Let’s look at the output of the chi-sq test to see where the information is coming from.

chisq.test(table(UKDemographic$Sex))


    Chi-squared test for given probabilities

data:  table(UKDemographic$Sex)
X-squared = 89.75, df = 1, p-value < 2.2e-16

For question 1, the chi-squared value is our X-squared statistic, so this value is just 89.75. What does this value actually mean? Let’s look at an excerpt of the chi-square table.

The degrees of freedom is determined as n -1.

Because we only have two factors (male or female) this means n = 2, so the degrees of freedom (df) is 1 (2 - 1).

If we go down the rows on the chi-sq table, we can see the degrees of freedom. At a df of 1, we compare our chi-squared value with the values in here. Our value of 89.7501494 is much higher than the values on the table - so our probability of observing this value is well below 0.005 - so this is a very significant result.

Let’s imagine the chi-squared value was 1 with the degrees of freedom also 1, then we would see on the table that this value would sit between a probability value of 0.90-0.10, which is not significant.

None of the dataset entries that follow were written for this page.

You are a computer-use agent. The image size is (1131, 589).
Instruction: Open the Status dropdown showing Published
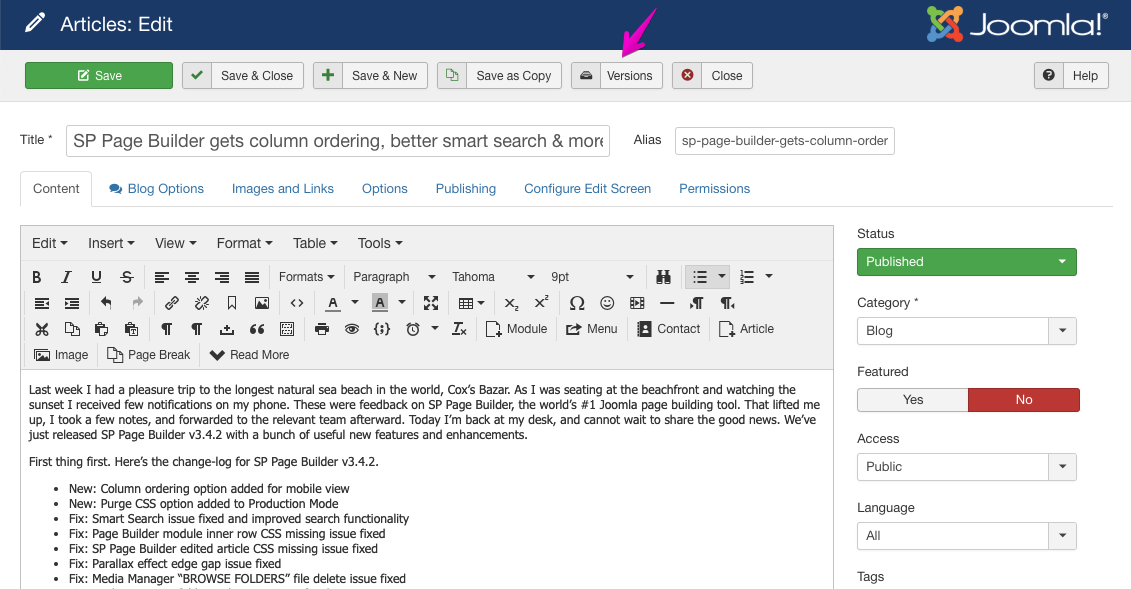(966, 262)
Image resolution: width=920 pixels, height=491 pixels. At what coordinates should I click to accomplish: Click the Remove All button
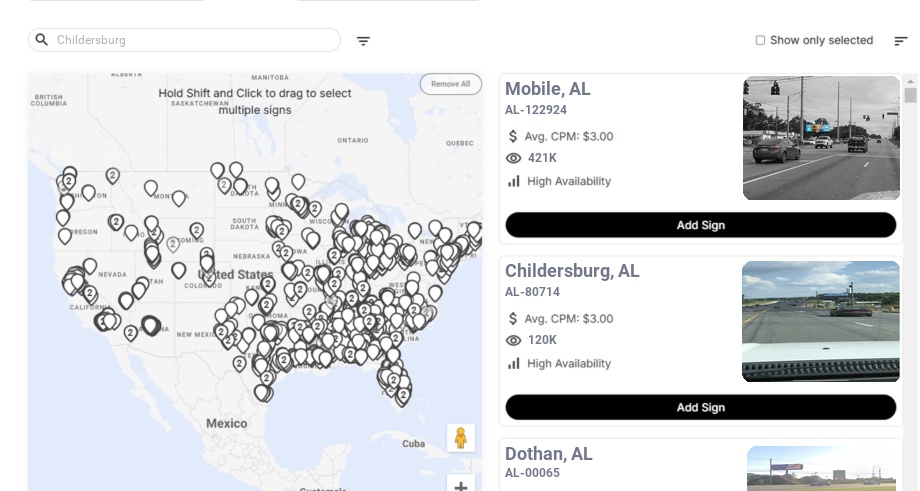tap(450, 84)
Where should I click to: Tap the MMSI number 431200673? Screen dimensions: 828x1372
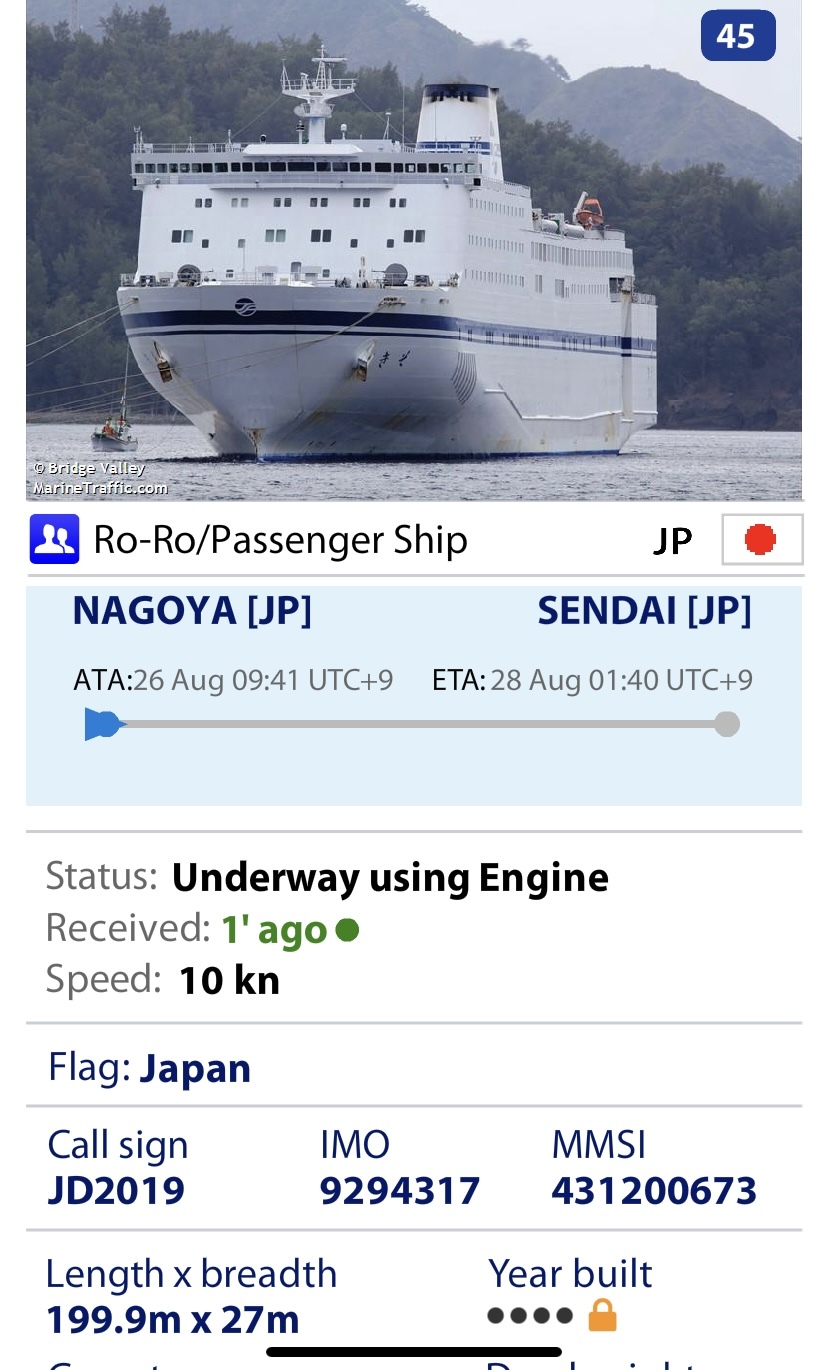point(654,1191)
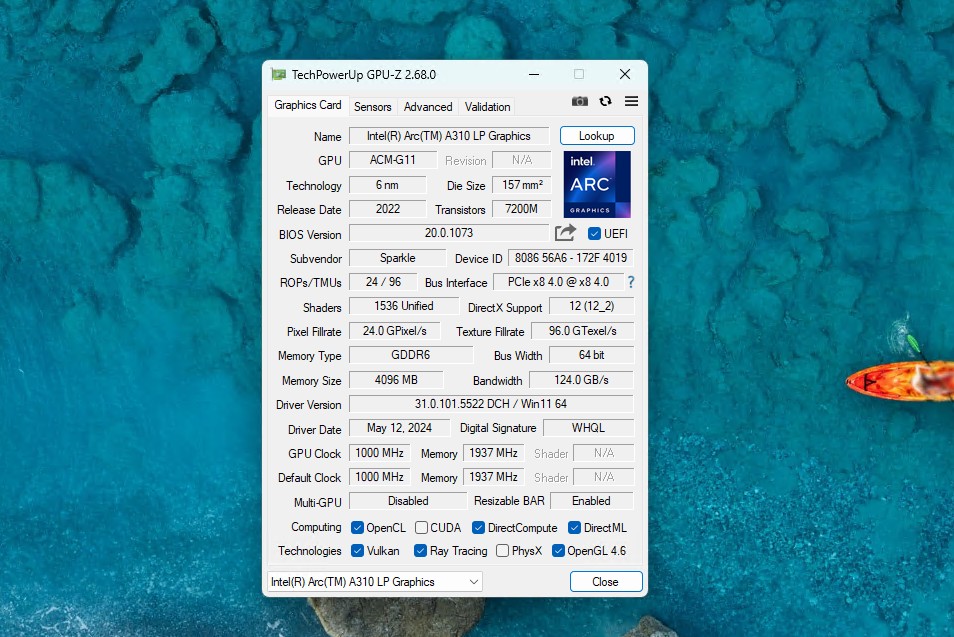
Task: Click the camera screenshot icon
Action: point(580,101)
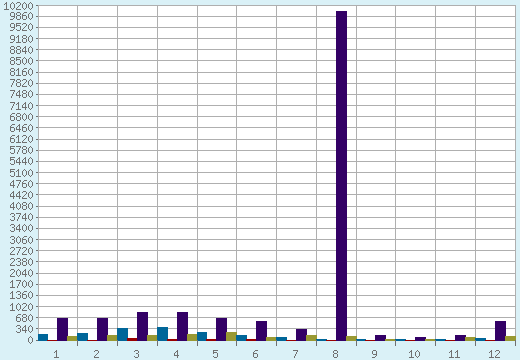Select the blue bar in column 2
This screenshot has width=520, height=360.
(x=82, y=337)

The exact value of the probability value is also given in the summary table for the chi-sq test we do in r, and this value is 2.7021791^{-21}.

From the barplots and the boxplots we have created, we can see that there are more females than males in the dataset.

So, based on these results we can reject the null hypothesis that the proportion of females and males in the sample is equal, and say that it is extremely unlikely that we would have observed as big of a difference in the ratio of males and females as expected under the null hypothesis of equal numbers.

For a reason why the observed proportion of females and males is different to that expected under the null hypothesis, all of the options are valid - whenever you have a statistical result, try to think of possible reason as to why the data may be reflecting this way.

You have completed Tutorial 1!

Hopefully this wasn’t so hard for you to follow, it’s more important that you understand the outputs and how the statistical tests work rather than all the code.

If you are interested in working further with R, there are loads of resources online like forums discussing troubleshooting (StackOverflow) or tutorials for new learners (W3Schools).